*** Opening Text segment ***

# Rich Piana's 'Craziest Cycle' Ever



## NbleSavage (May 1, 2014)

Have to give full respect to Rich for keeping it real and sharing his experiences.


----------



## bvs (May 1, 2014)

saw this vid earlier today, i love the way he is coming out and saying what he uses. he may not be an olympia contender but its good to know what guys at that sort of national level were doing even if it was a while ago. that cycle may have been crazy back then but he has nothing on what some guys are doing these days!


----------



## Capt Forest (May 1, 2014)

holy shit! respect to this guy.


----------



## grind4it (May 1, 2014)

Good to see another brother being honest. I hate the the BBs that come off that they are natural. It's sad seeing natural brothers killing themselves to try and gain a physique that is impossible naturally.


----------



## bronco (May 1, 2014)

GOTDAM!!! 20 iu growth a a day, I know there are some who have run higher but how can someone afford that? Plus food, Plus gear


----------



## RJ (May 1, 2014)

you know i used to think i didn't like this guy because of what he said. Not so. I like the honesty. 

Its that ****ing hat! fix that god damn hat Rich... PLEASE!! Jesus. 

20ius a day of GH. wow.


----------



## DieYoungStrong (May 1, 2014)

I doesn't say anything about synthol and the PMAA. He is not as honest as Bostin Lloyd


----------



## #TheMatrix (May 1, 2014)

......fukcing mutant.


----------



## mistah187 (May 1, 2014)

DieYoungStrong said:


> I doesn't say anything about synthol and the PMAA. He is not as honest as Bostin Lloyd



But he has a video on his synthol use as well.

*** Closing Text segment ***
*** Opening Supplied information ***

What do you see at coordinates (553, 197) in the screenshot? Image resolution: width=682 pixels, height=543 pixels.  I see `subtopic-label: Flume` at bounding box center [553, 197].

*** Closing Supplied information ***

## Your tasks:
A: In the forum thread about Rich Piana's cycle, list the username of every post author that comes before DieYoungStrong's post.
B: Reproduce the part of the forum thread starting with "## bronco (May" and going on through "Rich... PLEASE!! Jesus.".
The lines are separate material that stands apart from the forum thread.

## Solution set:
A:
NbleSavage
bvs
Capt Forest
grind4it
bronco
RJ

B:
## bronco (May 1, 2014)

GOTDAM!!! 20 iu growth a a day, I know there are some who have run higher but how can someone afford that? Plus food, Plus gear


----------



## RJ (May 1, 2014)

you know i used to think i didn't like this guy because of what he said. Not so. I like the honesty. 

Its that ****ing hat! fix that god damn hat Rich... PLEASE!! Jesus.